Selon Rachad Antonius, l’Occident favorise depuis longtemps le développement des forces islamistes au détriment des forces laïques et démocratiques. «Les Frères musulmans en Égypte étaient sur le payroll de la CIA dès les années 1950. Les Américains ont aidé les talibans et Al-Quaïda à combattre les soviétiques en Afghanistan. Aujourd’hui, le royaume wahhabite de l’Arabie saoudite, qui propage l’idéologie salafiste et finance des groupes djihadistes, tranche plus de têtes que Daech. Mais l’Occident continue de lui fournir des armes.» 

Une coalition sous tension

Au lendemain des attentats terroristes du 13 novembre à Paris, les États-Unis et leurs alliés ont réaffirmé leur volonté de déployer une stratégie à deux volets: détruire militairement Daech en intensifiant les bombardements et rechercher une solution politique en Syrie. Le président français François Hollande a lancé un appel à élargir la coalition occidentale anti-Daech en Syrie en incluant la Russie, l’Iran, l’Arabie saoudite et même le régime de Bachar al-Assad.

«C’est une coalition extrêmement fragile, dont les membres ont des intérêts géopolitiques discordants, remarque Charles-Philippe David. Les États-Unis et leurs alliés souhaitent le départ d’Assad et cherchent à frapper Daech, tandis que la Russie, alliée à l’Iran, appuie le régime en place et combat les groupes rebelles.»

«Aujourd’hui, le royaume wahhabite de l’Arabie saoudite, qui propage l’idéologie salafiste et finance des groupes djihadistes, tranche plus de têtes que Daech. Mais l’Occident continue de lui fournir des armes.»

* [Consigne 1]:
Répondez aux questions suivantes sur le texte sur la coalition contre Daech :
(a) D'après Rachad Antonius, depuis quelle décennie les Frères musulmans en Égypte étaient-ils sur le payroll de la CIA ?
(b) Quels participants François Hollande voulait-il ajouter à la coalition anti-Daech en Syrie ?
(c) Selon Charles-Philippe David, à quel pays la Russie est-elle alliée ?
* [Consigne 2]:
Recopiez le passage du texte sur la coalition contre Daech qui commence par les mots « Au lendemain des » et s'achève sur « de Bachar al-Assad. ».

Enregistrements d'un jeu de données

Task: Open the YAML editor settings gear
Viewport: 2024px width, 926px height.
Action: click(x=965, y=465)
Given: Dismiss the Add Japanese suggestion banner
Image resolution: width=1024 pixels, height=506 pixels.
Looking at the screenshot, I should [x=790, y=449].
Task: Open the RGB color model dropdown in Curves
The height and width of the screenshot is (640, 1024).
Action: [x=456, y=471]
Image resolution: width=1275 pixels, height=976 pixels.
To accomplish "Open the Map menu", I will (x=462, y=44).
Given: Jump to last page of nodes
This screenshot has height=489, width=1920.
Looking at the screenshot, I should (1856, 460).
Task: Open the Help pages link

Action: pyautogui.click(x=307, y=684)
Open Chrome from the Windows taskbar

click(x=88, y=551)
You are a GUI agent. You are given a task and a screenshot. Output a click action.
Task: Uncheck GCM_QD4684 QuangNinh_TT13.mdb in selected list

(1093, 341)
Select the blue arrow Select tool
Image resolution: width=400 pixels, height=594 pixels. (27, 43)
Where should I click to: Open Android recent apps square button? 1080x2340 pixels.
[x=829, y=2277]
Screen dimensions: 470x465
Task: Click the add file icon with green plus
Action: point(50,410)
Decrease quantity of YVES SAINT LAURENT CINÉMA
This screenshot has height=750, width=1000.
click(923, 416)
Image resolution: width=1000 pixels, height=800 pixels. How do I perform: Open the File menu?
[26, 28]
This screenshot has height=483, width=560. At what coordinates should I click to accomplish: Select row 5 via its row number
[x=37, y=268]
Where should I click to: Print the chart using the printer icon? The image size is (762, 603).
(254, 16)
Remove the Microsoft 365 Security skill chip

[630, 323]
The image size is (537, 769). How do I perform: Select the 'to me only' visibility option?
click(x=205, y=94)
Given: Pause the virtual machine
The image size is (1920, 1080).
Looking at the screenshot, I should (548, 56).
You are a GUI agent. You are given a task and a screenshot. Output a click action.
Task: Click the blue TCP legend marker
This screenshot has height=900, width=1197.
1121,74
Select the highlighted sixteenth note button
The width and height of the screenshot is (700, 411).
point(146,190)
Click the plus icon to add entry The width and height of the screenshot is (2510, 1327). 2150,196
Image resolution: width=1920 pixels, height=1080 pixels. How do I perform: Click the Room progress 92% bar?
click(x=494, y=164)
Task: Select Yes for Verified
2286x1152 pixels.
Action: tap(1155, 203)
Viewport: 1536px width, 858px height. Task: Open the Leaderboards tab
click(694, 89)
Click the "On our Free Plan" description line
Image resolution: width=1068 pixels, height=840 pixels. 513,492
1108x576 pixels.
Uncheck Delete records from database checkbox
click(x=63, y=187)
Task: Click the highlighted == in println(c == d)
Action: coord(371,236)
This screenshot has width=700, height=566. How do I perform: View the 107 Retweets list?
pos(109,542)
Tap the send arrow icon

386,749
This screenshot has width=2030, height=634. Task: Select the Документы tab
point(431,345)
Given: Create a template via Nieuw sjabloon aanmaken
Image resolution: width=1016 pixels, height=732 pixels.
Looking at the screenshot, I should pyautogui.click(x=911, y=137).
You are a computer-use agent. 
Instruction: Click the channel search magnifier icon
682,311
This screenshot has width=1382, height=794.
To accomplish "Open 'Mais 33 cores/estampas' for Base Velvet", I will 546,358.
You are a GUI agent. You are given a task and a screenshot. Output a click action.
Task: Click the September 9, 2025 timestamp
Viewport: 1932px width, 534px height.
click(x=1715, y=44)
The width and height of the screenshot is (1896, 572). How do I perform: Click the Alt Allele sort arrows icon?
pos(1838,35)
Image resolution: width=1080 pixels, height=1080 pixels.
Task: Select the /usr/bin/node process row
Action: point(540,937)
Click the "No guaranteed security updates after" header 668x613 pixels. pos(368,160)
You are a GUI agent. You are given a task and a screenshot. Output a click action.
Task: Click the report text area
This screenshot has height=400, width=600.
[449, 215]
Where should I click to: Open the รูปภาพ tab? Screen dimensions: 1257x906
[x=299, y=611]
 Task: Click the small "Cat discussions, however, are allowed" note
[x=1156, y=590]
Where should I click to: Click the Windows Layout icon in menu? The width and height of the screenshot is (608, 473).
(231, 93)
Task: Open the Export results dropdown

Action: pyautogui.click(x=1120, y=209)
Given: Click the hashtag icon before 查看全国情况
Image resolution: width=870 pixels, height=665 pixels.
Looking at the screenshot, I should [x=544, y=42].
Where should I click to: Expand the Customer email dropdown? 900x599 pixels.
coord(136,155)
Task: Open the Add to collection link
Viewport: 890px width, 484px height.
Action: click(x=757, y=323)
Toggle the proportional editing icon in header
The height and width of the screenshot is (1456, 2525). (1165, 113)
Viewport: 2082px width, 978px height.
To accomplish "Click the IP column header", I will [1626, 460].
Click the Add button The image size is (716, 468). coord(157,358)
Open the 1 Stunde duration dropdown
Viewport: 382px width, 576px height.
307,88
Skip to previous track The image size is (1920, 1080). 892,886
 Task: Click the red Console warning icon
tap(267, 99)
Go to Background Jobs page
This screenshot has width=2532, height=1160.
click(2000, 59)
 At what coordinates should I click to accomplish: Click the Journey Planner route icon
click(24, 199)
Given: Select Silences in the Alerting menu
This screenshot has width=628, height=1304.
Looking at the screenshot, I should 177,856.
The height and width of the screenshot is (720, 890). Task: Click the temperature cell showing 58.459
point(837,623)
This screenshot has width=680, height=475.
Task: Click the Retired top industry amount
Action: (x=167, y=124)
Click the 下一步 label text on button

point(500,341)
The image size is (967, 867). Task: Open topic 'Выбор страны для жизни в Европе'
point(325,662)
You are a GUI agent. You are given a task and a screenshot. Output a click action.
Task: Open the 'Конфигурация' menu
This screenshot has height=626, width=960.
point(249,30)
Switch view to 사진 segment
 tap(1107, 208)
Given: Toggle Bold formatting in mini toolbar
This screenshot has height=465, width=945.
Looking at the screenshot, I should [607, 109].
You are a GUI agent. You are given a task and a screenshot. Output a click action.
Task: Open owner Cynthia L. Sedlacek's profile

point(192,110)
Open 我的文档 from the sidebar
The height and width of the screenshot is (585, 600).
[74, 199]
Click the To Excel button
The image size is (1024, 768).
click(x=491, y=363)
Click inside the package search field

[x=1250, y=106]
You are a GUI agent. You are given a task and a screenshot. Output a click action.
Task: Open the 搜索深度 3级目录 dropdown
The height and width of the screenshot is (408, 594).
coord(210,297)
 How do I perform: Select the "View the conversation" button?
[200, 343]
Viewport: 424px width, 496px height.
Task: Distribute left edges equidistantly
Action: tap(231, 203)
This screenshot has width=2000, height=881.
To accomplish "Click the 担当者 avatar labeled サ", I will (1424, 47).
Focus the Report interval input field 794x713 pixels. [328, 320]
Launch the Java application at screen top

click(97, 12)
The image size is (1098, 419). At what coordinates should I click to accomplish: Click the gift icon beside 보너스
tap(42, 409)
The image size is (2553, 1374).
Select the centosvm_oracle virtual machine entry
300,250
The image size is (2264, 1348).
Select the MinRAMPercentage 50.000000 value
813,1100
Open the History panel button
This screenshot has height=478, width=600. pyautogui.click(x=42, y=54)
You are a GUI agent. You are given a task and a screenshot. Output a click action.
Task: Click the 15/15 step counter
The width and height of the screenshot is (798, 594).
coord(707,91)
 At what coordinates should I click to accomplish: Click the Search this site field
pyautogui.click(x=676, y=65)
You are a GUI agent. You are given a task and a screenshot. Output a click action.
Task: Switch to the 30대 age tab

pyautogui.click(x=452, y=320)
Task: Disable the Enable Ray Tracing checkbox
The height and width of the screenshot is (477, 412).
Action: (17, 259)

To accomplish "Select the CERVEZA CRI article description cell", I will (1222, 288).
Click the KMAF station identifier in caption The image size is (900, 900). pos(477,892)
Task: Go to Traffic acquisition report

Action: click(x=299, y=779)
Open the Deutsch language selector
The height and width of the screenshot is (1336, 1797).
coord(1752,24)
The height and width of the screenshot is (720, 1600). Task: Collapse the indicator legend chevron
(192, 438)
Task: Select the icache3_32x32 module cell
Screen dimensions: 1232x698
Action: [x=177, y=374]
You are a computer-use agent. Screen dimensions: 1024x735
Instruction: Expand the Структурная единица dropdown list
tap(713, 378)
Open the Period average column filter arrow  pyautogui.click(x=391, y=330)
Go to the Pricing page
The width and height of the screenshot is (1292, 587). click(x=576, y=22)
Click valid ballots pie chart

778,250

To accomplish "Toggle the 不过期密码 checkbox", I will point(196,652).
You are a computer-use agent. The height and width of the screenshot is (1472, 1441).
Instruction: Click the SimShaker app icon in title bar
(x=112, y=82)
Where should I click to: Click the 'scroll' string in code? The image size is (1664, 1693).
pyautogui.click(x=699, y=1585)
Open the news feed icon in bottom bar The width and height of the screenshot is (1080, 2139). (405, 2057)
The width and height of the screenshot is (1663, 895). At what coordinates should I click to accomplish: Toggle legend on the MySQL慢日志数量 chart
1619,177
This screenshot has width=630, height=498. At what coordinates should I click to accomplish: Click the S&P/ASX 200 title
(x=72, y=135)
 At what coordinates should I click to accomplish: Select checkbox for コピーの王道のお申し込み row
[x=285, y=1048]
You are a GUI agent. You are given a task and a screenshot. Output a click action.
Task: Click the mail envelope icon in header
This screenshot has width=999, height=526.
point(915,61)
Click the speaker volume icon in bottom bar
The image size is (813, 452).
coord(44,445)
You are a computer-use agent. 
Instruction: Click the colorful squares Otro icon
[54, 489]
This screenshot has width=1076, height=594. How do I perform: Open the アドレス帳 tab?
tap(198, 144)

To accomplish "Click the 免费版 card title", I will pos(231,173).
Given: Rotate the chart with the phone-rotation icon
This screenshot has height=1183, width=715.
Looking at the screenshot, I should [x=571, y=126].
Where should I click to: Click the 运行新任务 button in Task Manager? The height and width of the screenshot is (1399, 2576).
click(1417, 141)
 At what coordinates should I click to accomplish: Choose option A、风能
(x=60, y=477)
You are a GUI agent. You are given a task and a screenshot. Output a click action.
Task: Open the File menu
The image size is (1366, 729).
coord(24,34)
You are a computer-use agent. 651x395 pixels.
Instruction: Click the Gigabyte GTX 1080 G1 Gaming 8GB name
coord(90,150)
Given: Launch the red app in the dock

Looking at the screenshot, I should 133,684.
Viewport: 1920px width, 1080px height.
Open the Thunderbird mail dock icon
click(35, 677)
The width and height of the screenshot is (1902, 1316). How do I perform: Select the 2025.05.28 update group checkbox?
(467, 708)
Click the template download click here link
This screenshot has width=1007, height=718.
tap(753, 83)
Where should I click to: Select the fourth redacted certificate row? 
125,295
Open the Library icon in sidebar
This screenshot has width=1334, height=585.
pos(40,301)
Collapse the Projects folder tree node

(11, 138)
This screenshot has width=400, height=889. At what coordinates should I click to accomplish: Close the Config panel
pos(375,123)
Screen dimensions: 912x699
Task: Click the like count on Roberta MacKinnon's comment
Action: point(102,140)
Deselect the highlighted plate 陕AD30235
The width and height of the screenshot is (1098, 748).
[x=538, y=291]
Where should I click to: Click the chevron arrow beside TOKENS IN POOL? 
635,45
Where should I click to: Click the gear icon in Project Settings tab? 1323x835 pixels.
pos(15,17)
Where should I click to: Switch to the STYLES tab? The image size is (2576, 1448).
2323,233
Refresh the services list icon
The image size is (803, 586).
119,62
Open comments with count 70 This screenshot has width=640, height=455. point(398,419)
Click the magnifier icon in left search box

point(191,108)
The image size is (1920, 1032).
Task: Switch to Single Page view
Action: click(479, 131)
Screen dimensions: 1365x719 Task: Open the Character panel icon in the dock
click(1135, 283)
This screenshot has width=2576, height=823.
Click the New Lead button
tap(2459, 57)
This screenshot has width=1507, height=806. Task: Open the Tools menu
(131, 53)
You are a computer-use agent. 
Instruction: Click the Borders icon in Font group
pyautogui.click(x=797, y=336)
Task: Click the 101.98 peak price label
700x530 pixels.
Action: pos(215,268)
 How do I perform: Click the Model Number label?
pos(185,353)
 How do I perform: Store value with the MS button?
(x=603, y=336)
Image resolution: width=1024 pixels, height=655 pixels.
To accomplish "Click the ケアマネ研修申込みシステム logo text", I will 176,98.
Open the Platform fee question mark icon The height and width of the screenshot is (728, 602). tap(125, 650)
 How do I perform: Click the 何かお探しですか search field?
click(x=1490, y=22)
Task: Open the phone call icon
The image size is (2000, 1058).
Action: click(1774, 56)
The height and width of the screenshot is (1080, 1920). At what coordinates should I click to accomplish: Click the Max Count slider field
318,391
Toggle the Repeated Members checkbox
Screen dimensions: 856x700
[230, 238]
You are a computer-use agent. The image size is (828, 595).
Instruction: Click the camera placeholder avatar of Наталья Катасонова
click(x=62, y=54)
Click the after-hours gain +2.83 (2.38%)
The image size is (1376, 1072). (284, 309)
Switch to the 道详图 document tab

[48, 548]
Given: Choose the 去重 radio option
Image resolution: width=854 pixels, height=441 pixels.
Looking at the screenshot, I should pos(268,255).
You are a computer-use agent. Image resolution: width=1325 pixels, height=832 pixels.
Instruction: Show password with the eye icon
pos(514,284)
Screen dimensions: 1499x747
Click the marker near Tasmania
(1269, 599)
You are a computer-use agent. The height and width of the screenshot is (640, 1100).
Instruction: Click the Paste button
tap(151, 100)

* [Réponse 1]:
(a) Depuis les années 1950.
(b) La Russie, l'Iran, l'Arabie saoudite et le régime de Bachar al-Assad.
(c) À l'Iran.

* [Réponse 2]:
Au lendemain des attentats terroristes du 13 novembre à Paris, les États-Unis et leurs alliés ont réaffirmé leur volonté de déployer une stratégie à deux volets: détruire militairement Daech en intensifiant les bombardements et rechercher une solution politique en Syrie. Le président français François Hollande a lancé un appel à élargir la coalition occidentale anti-Daech en Syrie en incluant la Russie, l’Iran, l’Arabie saoudite et même le régime de Bachar al-Assad.